[Dataset entries]

========================

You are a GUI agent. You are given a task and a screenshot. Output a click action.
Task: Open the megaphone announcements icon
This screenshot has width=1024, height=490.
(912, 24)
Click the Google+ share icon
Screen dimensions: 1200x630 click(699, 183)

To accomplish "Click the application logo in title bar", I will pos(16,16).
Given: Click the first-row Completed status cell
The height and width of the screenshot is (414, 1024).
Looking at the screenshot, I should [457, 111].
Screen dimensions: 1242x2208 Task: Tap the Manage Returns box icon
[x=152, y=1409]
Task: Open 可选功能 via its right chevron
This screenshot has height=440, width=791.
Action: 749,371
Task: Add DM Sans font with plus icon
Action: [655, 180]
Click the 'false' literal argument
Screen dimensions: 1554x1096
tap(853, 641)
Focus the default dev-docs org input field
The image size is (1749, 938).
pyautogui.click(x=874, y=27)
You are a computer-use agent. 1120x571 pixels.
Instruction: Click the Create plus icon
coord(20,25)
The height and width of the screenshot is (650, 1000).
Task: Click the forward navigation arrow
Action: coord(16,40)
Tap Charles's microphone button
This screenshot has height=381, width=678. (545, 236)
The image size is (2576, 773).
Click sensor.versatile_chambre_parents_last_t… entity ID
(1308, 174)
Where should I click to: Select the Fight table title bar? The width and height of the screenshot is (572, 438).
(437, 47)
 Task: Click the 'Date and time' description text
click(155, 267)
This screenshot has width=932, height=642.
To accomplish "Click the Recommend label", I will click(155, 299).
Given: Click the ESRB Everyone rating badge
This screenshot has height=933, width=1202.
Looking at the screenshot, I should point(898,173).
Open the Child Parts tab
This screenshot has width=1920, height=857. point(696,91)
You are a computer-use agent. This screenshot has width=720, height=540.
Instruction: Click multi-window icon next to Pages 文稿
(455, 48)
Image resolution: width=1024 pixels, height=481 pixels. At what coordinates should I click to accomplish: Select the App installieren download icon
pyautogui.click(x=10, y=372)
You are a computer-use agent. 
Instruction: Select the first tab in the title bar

========================

_TRY IT_
Every line in the data above that contains the word "computer" counts; report how many there are and nothing more.

_ANSWER BELOW_
3